An Illustrated Guide to ARIZONA WEEDS

The University of Arizona Press

COAST FIDDLENECK, coast buckthorn

Illustration

BORAGE FAMILY-Boraginaceae

COAST FIDDLENECK-Amsinckia intermedia Fisch. & Mey.

DESCRIPTION-A conspicuously bristly yellowish annual, covered by stiff harsh hairs, reproducing by seeds only. The stems are erect, branching, 1/2 to 2 1/2 feet high, and often fall on the ground in age. The alternate rough hairy leaves are lanceshaped to oblong, stalkless or nearly so, 1 to 3 (or exceptionally to 6) inches long, l/3 to 1/2 (or to 1) inch broad.

The slender yellow or orange yellow flowers, 3/8 to 1/2 inch long, are crowded on one side of long curling spikes 3 to 10 inches long, hence the name "fiddleneck". The 5-lobed calyx is bristly, yellow, hairy, and encloses the 4 seedlike nutlets. Each nutlet contains I seed and is usually referred to as a seed. The nutlets are grayish, somewhat eggshaped. but 1 end is pointed, and 1/12 to 1/8 inch long. They have a sharp ridge down the back, a slightly winged angle underneath, and are covered by grayish pebblelike bumps.

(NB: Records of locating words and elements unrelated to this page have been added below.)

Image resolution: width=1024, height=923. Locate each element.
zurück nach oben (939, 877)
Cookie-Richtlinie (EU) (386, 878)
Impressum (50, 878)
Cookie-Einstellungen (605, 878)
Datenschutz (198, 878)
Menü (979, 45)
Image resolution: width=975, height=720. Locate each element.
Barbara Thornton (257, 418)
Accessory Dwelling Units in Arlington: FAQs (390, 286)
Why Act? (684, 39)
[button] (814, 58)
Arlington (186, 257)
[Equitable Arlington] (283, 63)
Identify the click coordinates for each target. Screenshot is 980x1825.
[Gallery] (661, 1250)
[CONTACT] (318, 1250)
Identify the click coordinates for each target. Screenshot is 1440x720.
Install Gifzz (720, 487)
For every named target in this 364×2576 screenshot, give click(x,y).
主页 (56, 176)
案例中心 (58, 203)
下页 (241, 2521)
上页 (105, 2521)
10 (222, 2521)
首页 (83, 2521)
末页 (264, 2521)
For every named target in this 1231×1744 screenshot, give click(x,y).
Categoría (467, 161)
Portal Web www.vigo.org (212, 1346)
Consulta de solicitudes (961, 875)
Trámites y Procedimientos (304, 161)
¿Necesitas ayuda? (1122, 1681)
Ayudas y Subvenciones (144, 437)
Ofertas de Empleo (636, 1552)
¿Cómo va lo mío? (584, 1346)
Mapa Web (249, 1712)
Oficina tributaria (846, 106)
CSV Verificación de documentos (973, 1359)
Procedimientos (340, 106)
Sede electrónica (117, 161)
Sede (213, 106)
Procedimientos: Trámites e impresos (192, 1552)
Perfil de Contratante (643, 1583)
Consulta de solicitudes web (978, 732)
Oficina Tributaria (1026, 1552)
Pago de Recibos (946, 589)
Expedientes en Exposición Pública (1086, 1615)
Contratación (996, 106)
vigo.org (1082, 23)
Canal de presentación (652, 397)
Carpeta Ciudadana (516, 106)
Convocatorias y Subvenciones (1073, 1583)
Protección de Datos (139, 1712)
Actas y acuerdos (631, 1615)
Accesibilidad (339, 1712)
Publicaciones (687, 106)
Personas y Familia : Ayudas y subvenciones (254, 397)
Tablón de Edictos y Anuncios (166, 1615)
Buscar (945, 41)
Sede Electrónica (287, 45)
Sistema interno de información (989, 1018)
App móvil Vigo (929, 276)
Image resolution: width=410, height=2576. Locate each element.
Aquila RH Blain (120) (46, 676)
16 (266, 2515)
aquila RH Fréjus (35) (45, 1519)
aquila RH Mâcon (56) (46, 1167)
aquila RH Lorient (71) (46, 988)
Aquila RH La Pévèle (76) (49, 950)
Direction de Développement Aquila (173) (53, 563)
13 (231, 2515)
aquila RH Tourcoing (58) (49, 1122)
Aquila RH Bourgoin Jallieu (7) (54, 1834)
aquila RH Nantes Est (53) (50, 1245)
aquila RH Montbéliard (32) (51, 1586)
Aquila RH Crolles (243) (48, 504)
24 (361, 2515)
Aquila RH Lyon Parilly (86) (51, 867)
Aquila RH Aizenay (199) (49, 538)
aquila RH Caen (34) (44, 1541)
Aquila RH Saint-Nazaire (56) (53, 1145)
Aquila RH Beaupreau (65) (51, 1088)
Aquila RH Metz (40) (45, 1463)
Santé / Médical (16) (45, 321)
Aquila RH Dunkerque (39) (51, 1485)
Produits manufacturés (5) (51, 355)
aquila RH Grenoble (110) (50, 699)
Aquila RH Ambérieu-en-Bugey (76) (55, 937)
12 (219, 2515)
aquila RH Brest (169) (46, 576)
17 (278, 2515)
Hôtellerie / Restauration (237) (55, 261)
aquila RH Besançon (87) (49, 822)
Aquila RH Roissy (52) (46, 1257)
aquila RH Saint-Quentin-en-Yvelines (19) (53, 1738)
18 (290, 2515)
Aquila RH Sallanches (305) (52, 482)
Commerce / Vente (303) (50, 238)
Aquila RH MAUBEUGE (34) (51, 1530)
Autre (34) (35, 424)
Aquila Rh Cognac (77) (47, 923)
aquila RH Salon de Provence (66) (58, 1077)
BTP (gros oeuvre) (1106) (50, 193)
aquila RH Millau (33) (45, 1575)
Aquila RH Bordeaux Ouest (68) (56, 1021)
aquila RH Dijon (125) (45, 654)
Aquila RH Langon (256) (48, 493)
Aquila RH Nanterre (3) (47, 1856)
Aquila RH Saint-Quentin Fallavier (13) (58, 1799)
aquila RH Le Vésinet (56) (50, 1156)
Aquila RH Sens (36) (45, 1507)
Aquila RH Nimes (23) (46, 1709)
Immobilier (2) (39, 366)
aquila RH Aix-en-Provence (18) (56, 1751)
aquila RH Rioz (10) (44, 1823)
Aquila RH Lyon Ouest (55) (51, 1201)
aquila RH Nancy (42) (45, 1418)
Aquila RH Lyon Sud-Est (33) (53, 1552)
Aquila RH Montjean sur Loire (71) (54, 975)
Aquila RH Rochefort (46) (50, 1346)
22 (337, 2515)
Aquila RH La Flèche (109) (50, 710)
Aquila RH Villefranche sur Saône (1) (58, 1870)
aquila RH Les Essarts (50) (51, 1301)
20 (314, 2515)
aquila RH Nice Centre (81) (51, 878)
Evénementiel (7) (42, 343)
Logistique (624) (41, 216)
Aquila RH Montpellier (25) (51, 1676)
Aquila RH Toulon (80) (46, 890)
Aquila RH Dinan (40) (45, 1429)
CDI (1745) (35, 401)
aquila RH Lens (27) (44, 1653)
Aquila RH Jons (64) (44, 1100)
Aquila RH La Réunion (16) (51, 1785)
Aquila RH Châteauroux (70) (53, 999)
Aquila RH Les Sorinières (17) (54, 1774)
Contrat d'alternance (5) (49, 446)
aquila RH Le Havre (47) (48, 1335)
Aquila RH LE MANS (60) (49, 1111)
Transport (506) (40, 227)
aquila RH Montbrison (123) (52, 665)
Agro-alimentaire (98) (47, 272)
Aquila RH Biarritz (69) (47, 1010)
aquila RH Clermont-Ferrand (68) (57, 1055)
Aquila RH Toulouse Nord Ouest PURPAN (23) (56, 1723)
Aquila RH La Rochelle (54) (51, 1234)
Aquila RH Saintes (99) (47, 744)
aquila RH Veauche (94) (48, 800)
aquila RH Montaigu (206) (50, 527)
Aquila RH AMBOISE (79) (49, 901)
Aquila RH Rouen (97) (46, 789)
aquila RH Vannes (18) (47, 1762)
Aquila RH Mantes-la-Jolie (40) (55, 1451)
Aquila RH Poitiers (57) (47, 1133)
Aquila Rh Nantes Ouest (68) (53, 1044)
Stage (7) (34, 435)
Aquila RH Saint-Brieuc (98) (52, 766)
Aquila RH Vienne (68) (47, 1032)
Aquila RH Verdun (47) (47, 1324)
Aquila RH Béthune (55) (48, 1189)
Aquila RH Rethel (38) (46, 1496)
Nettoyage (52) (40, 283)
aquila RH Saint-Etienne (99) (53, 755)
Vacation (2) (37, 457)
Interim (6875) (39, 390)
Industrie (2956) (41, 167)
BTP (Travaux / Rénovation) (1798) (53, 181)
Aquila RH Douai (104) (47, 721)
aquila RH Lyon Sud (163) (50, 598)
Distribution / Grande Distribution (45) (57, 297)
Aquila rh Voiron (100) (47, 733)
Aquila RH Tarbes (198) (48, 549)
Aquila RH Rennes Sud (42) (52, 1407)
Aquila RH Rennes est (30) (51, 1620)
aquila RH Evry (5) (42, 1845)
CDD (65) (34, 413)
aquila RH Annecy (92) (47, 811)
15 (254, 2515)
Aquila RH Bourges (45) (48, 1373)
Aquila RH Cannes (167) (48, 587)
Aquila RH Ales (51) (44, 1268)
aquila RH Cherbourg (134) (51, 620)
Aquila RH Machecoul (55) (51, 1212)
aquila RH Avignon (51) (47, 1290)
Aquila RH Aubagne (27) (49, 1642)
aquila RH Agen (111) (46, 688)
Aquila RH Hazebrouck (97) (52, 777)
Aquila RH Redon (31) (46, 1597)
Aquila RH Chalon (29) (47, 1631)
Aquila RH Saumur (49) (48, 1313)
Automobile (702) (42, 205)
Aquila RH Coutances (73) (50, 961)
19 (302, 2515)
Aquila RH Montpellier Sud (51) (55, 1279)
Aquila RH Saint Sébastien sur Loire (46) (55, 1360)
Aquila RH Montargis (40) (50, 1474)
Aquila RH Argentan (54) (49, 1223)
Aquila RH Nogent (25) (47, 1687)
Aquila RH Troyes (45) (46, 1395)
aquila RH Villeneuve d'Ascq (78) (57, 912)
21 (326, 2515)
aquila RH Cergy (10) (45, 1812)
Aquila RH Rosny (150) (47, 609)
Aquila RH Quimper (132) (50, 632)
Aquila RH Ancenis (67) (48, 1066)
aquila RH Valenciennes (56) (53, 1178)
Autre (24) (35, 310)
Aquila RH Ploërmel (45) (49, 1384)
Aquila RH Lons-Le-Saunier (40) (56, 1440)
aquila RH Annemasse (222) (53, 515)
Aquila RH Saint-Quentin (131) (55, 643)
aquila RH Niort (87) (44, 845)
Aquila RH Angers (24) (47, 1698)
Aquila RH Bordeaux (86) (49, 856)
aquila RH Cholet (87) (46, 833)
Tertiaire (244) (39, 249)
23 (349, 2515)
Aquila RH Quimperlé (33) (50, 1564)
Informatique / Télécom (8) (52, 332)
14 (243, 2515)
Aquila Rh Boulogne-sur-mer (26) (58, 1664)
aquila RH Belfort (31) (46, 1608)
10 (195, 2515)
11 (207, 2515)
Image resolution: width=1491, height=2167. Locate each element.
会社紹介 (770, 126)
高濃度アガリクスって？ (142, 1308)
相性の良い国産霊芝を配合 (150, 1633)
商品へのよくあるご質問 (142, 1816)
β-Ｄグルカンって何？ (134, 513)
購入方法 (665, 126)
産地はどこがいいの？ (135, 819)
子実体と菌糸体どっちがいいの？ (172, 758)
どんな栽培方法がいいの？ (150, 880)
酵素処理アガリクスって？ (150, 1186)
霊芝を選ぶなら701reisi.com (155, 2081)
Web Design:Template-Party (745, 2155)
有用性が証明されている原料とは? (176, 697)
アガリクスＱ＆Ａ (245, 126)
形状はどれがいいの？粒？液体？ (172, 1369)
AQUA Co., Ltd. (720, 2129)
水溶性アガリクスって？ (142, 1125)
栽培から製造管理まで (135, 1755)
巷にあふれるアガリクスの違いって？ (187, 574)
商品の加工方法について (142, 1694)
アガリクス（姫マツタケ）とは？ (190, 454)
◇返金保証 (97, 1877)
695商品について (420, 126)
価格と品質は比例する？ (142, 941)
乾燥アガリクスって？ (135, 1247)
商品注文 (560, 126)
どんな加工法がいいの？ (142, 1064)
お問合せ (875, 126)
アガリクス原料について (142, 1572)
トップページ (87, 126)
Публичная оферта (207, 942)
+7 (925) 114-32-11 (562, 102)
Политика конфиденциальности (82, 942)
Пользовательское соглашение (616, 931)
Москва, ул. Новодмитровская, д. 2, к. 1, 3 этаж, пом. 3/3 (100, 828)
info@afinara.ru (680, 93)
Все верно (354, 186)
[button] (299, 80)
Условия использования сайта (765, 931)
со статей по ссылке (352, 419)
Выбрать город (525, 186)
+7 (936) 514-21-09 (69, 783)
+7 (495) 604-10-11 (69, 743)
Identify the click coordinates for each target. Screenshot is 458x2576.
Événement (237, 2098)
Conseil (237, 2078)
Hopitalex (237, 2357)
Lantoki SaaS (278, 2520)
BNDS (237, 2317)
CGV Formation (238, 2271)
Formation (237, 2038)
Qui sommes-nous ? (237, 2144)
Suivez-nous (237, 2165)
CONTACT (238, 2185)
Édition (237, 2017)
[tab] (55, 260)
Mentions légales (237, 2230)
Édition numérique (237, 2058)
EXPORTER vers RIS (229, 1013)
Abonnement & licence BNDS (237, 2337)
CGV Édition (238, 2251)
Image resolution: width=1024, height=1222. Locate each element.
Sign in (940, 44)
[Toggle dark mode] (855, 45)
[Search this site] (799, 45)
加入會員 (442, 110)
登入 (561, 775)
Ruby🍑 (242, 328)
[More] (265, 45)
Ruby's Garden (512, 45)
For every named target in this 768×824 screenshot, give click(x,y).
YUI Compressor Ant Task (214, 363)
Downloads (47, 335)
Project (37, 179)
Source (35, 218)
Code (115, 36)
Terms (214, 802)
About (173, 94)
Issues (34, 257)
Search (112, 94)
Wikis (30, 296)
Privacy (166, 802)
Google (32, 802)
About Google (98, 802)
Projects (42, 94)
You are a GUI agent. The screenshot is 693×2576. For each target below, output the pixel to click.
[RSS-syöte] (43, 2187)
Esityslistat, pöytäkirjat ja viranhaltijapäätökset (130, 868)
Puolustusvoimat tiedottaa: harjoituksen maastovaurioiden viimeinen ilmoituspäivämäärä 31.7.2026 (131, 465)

DISTRIBUTION-A native weed, coast fiddleneck often is a nuisance in winter grain fields, along roadsides, and waste places. It is abundant on dry sandy or gravelly soil on the creosote desert ranges from Coconino and Mohave counties southward to Yuma and eastward to Cochise counties; mostly below 5,000 feet elevation; flowering February to May. It is relished by livestock when young, and in years of good winter moisture may form an important part of the spring forage on desert ranges.

POISONOUS PROPERTIES-The mature seeds have been demonstrated to cause hepatic cirrhosis, known as "hard liver disease" of cattle and swine, and the "walking disease" of horses. Sheep are either immune or highly resistant to the poison. The disease is common in the Pacific Northwest, but not in Arizona. This plant also may cause nitrate poisoning.